Si può accogliere le asperità dell’altro, riconoscendone le proprietà intrinseche.

Si può diventare come il cedro che profuma anche l’ascia che lo abbatte.

Si può andare oltre la credenza e scoprire l’essenza. Rispettando, esaltando le caratteristiche.

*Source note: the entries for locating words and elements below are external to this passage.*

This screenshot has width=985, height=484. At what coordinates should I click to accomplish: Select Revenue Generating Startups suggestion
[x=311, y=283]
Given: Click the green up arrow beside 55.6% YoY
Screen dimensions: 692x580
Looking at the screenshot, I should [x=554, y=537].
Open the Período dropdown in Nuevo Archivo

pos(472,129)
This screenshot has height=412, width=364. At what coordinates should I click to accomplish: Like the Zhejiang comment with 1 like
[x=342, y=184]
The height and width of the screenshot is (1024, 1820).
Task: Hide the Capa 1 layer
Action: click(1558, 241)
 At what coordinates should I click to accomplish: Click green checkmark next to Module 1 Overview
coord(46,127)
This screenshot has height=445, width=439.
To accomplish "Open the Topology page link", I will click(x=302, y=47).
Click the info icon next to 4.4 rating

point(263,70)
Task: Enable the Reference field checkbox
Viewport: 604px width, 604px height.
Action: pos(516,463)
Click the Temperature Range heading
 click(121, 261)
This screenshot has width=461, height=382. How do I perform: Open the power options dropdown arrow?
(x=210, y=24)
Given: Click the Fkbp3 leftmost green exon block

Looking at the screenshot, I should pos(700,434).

Come le arance amare del giardino, che nostro papà ha sempre raccolto per farne marmellate di gran carattere e tentativi canditi sulle note di antiche ricette. Proprio la sua inossidabile esuberanza, la sua sete di sperimentazione, la sua voglia di applicare l’ingegno mi ricordano che si può reinventare la quotidianità anche quando sembra brutta e indigesta. Oggi, per il suo compleanno, ne riconosco (e ringrazio!) l’entusiasmo contagioso, lo starci accanto stimolandoci a riconoscere la prelibatezza anche nell’amarezza.


Ascoltami, i poeti laureati si muovono soltanto fra le piante dai nomi poco usati: bossi ligustri o acanti. Io, per me, amo le strade che riescono agli erbosi fossi dove in pozzanghere mezzo seccate agguantano i ragazzi qualche sparuta anguilla: le viuzze che seguono i ciglioni, discendono tra i ciuffi delle canne e mettono negli orti, tra gli alberi dei limoni. Meglio se le gazzarre degli uccelli si spengono inghiottite dall'azzurro: più chiaro si ascolta il sussurro dei rami amici nell'aria che quasi non si muove, e i sensi di quest'odore che non sa staccarsi da terra e piove in petto una dolcezza inquieta. Qui delle divertite passioni per miracolo tace la guerra, qui tocca anche a noi poveri la nostra parte di ricchezza ed è l'odore dei limoni. Vedi, in questi silenzi in cui le cose s'abbandonano e sembrano vicine a tradire il loro ultimo segreto, talora ci si aspetta di scoprire uno sbaglio di Natura, il punto morto del mondo, l'anello che non tiene, il filo da disbrogliare che finalmente ci metta nel mezzo di una verità. Lo sguardo fruga d'intorno, la mente indaga accorda disunisce nel profumo che dilaga quando il giorno più languisce. Sono i silenzi in cui si vede in ogni ombra umana che si allontana qualche disturbata Divinità. Ma l'illusione manca e ci riporta il tempo nelle città rumorose dove l'azzurro si mostra soltanto a pezzi, in alto, tra le cimase. La pioggia stanca la terra, di poi; s'affolta il tedio dell'inverno sulle case, la luce si fa avara – amara l'anima. Quando un giorno da un malchiuso portone tra gli alberi di una corte ci si mostrano i gialli dei limoni; e il gelo del cuore si sfa, e in petto ci scrosciano le loro canzoni le trombe d'oro della solarità. (I Limoni, Montale)


"La nostra parte di ricchezza", “trombe d’oro della solarità”: quale poesia sprigionate, pomi d’oro, aranci, gialli, verdi, rosati!

Mi piace pensare che tutti noi si possa raccogliere, conservare e godere nel tempo i nostri frutti.

E che il succo di ogni vita possa essere alla fine più dolce che agro.

Ricordando: This is us, agrumi in cerca d’autore. O d’amare? In fondo citando Romeo e Giulietta: "Cos’altro può essere l’amore se non una follia molto segreta, un’amarezza soffocante e una salutare bellezza"?